— BEGIN INFORMATION SHOWN —

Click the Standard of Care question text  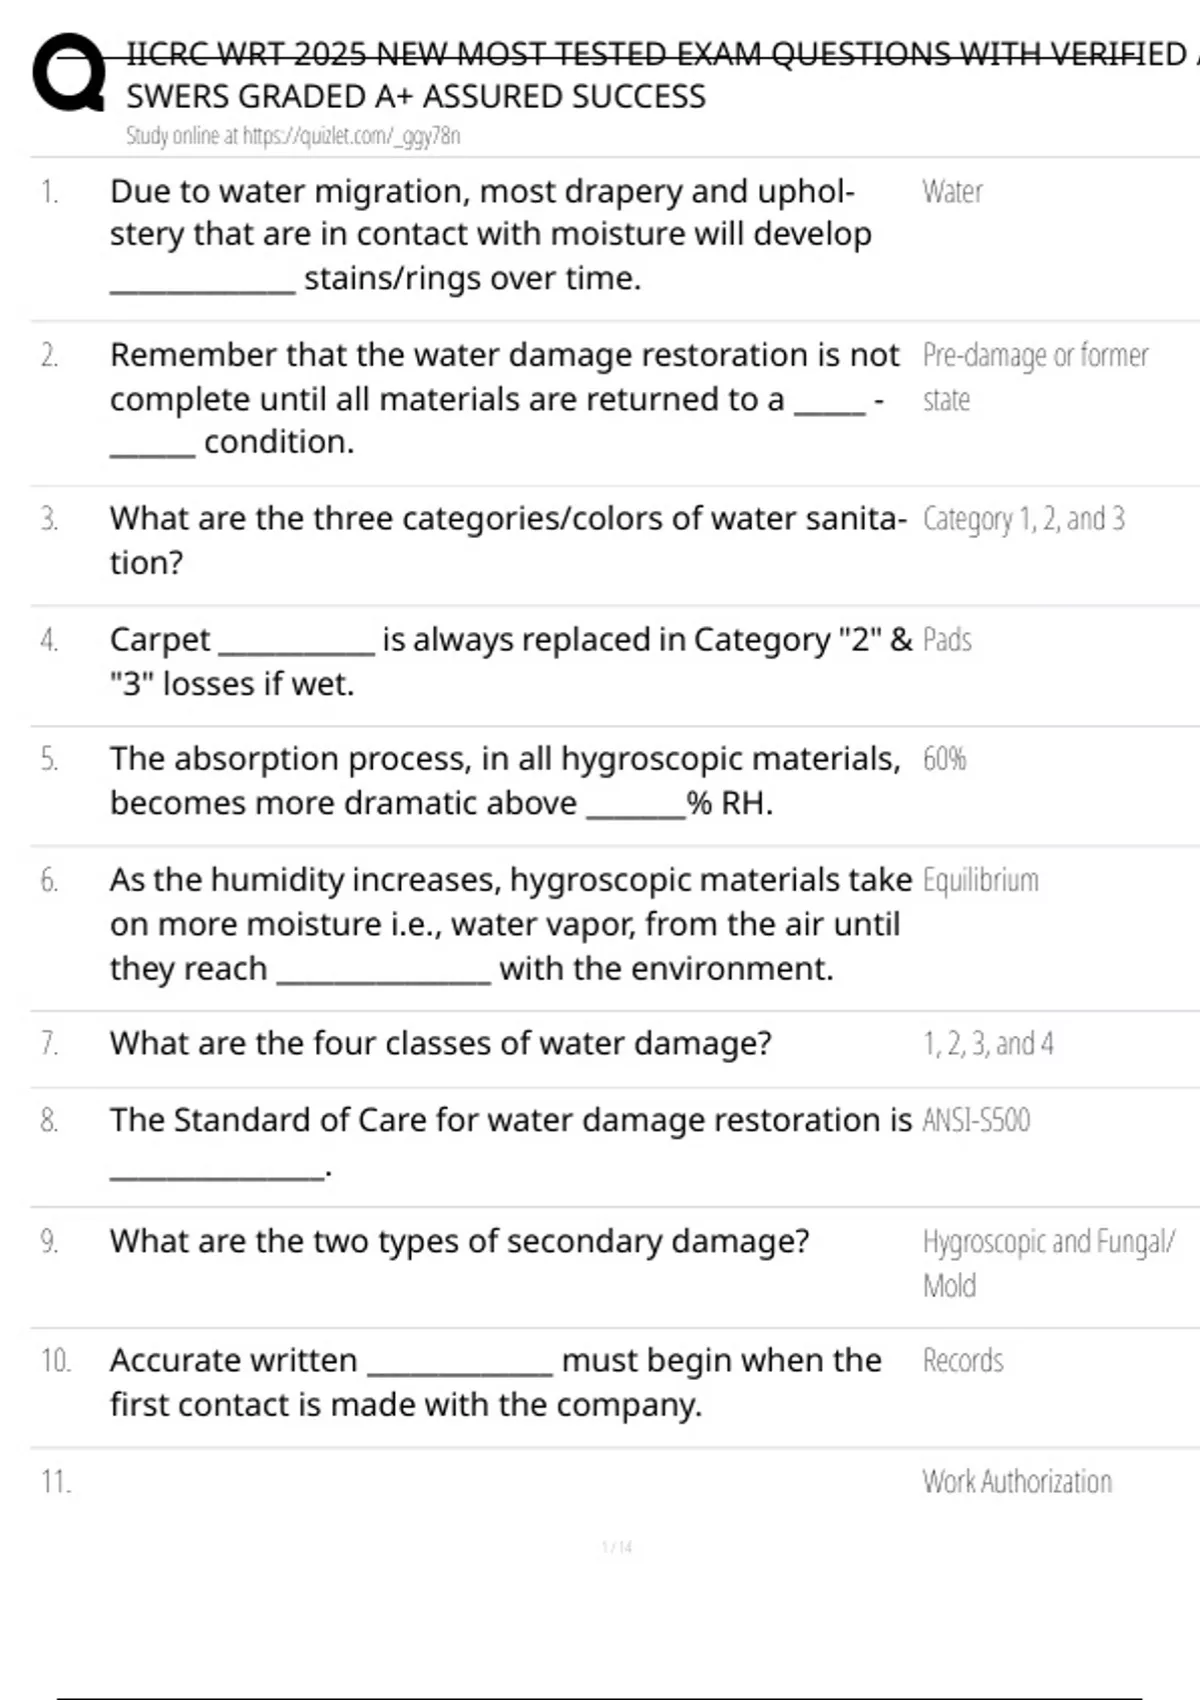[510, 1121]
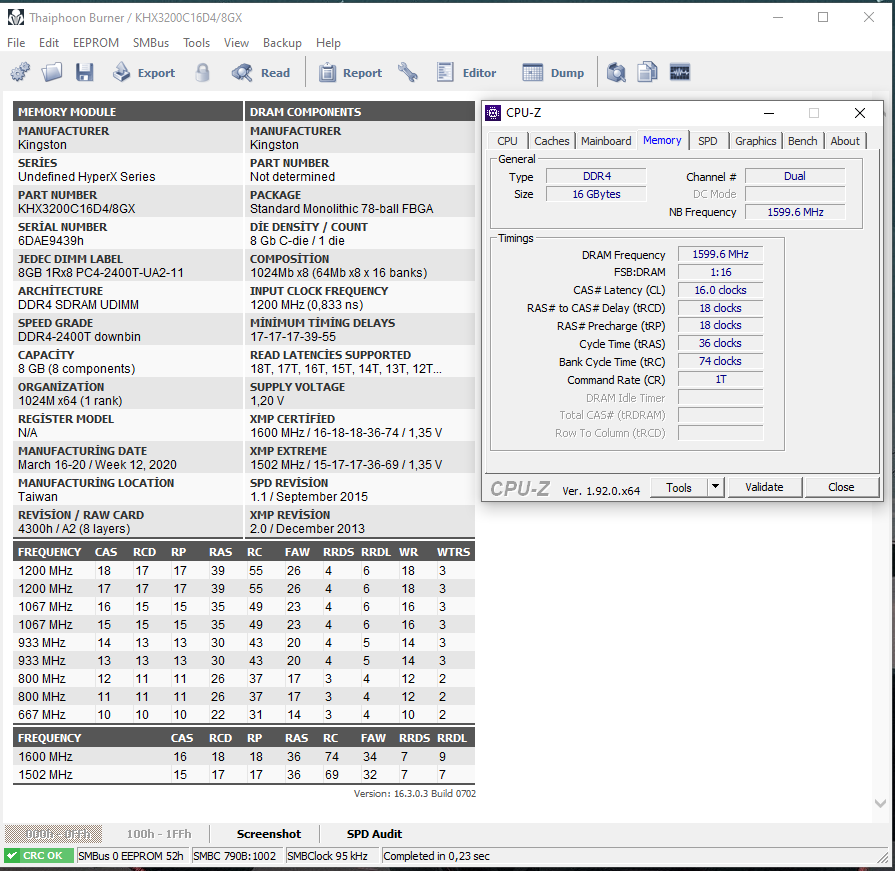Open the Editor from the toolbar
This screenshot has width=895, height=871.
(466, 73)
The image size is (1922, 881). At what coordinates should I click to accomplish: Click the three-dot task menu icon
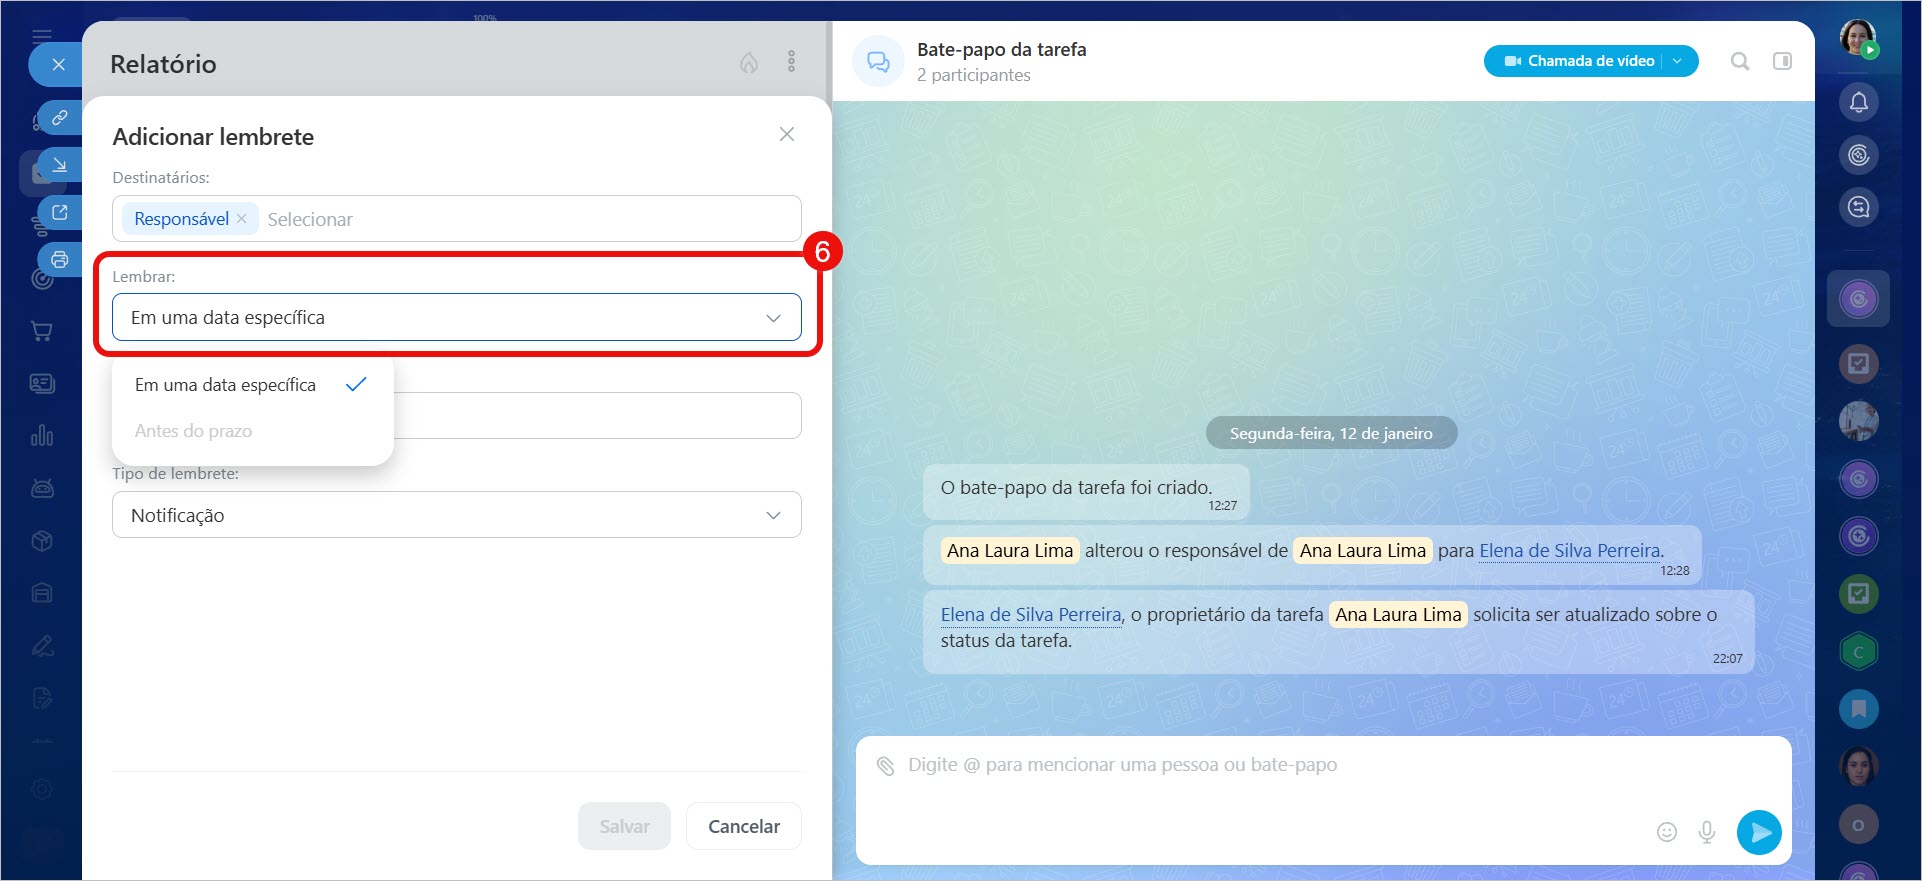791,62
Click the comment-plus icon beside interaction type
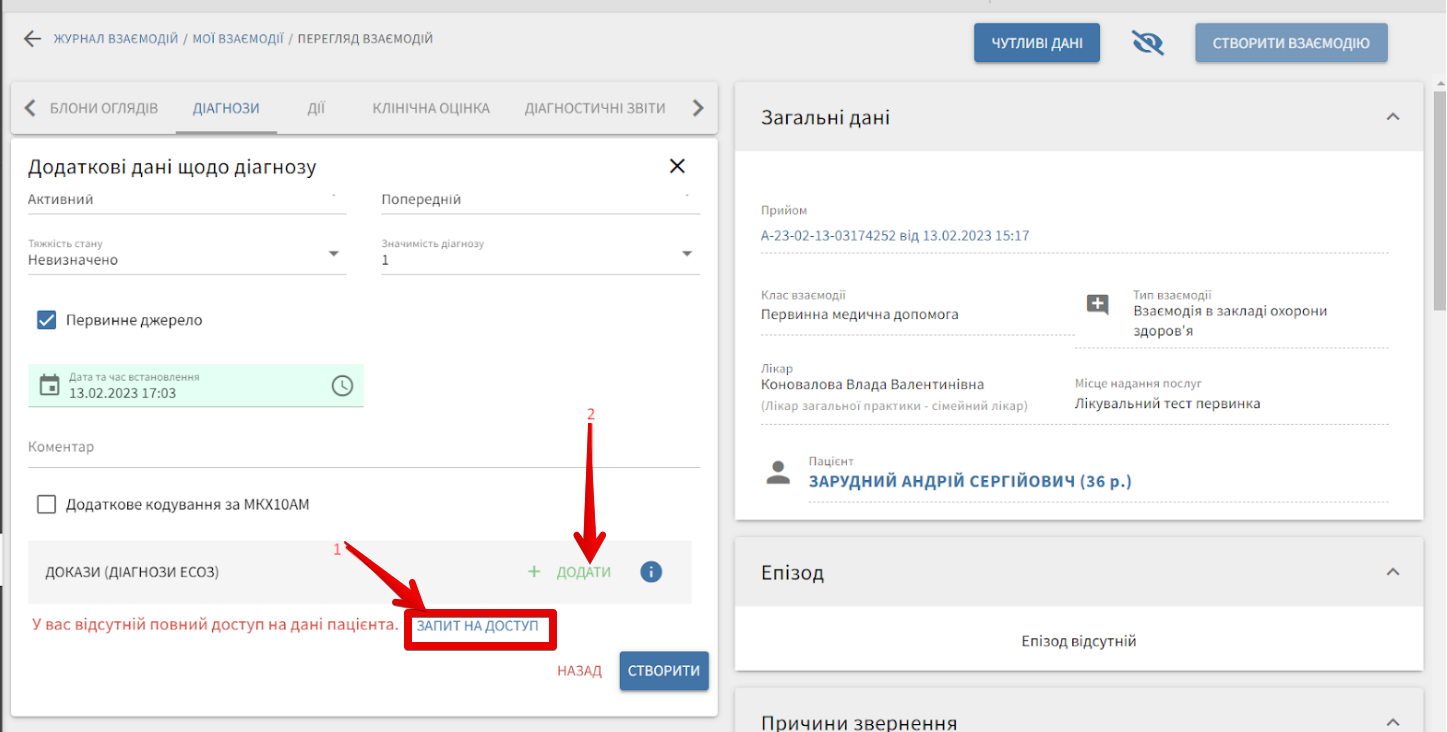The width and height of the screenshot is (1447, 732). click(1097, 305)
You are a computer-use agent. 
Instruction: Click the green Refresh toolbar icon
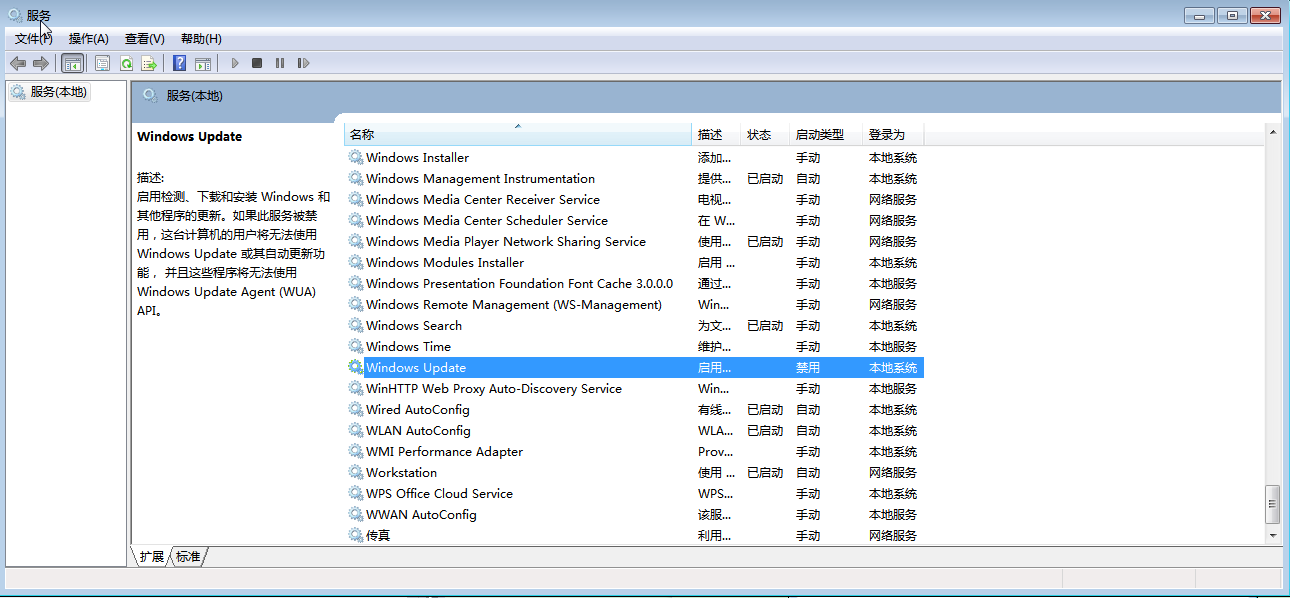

— END INFORMATION SHOWN —

WHAT YOU ARE ASKED TO DO: Recast the lines above as a Markdown table with the columns Row and Line text, one row per line, numbered in order. Begin at the line that has "The image size" and stop after the last line, include both ends, skip blank lines, and leave the pictures out.

FULL RESPONSE:
| Row | Line text |
|---|---|
| 1 | The image size is (1922, 881). At what coordinates should I click to accomplish: Click the three-dot task menu icon |
| 2 | 791,62 |
| 3 | Click the comment-plus icon beside interaction type |
| 4 | The width and height of the screenshot is (1447, 732). click(1097, 305) |
| 5 | You are a computer-use agent.  |
| 6 | Instruction: Click the green Refresh toolbar icon |